Arithmetic of leaky bucket throttling algorithm - can I implement this in MySQL?

Not necessarily a database question , but as I’m trying to implement it on the database side here goes…

I’m using an Amazon API which throttles requests using a ‘leaky bucket’ model, such that (for example) each time your make a request it goes in to the bucket; the bucket can only hold 6 request (the max_quota); the requests leak away at a rate of 1 per 60 seconds the restore_rate). You can’t make requests with a full bucket.

What I’d like to do is calculate whether I have room in my bucket. But rather than maintaining a stack counter and continually emptying it in real time, I’m trying to calculate it, based on the requests I’ve made.
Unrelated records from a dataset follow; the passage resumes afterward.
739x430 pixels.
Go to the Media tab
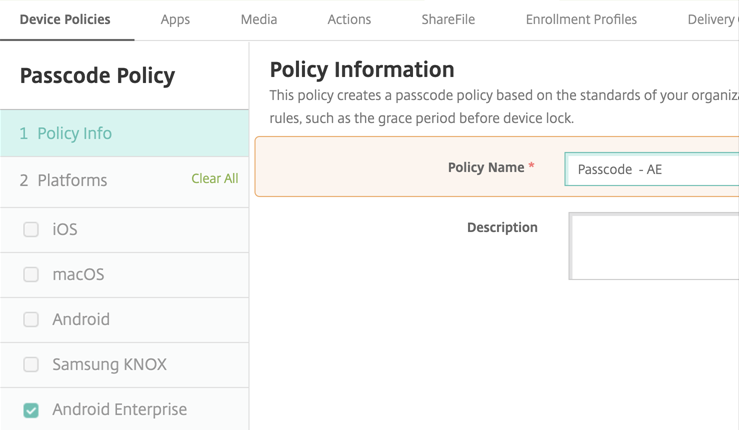click(x=259, y=19)
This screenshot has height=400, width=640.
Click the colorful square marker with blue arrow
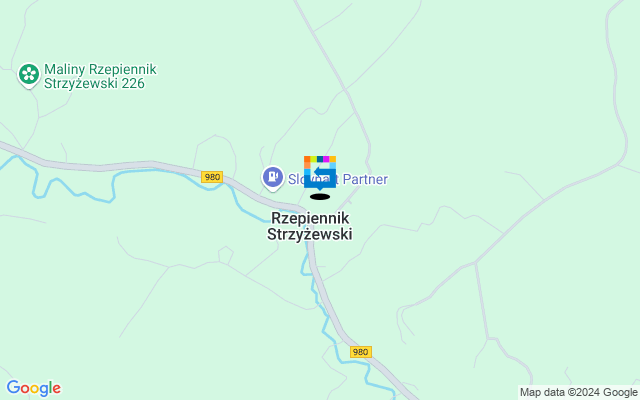click(x=320, y=172)
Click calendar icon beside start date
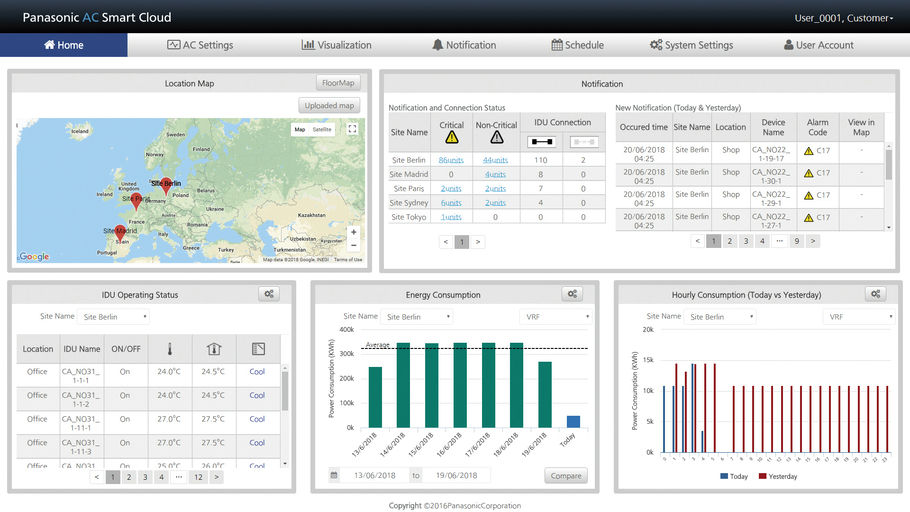This screenshot has width=910, height=512. pos(334,475)
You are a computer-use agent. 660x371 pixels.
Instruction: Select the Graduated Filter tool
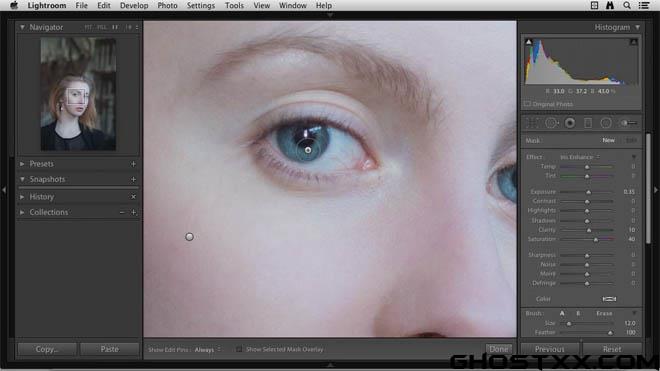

I’m not sure if it can be done.

I got as far is this solution:

SELECT act.action_id, act.action, rule.rule_id, rule.max_quota, rule.restore_rate,
COUNT(DISTINCT req.request_id) AS unexpired_requests
FROM aws_actions act
JOIN aws_throttling_rule_action rule_act ON act.action_id=rule_act.action_id
JOIN aws_throttling_rule rule ON rule_act.rule_id=rule.rule_id
LEFT JOIN aws_request req ON req.action_id=act.action_id=req.action_id AND req.datetime>CURDATE() - INTERVAL 1 DAY  AND req.datetime + INTERVAL rule.restore_rate SECOND >=NOW()
WHERE act.action='ListOrders'

But then realised that this assumes that ALL requests expired after the restore_rate as passed, but they won’t, they’ll leak out one at a time, and I can’t think how to work it out.

Apologies for rambling, but if anyone has any suggestions, I’m all ears!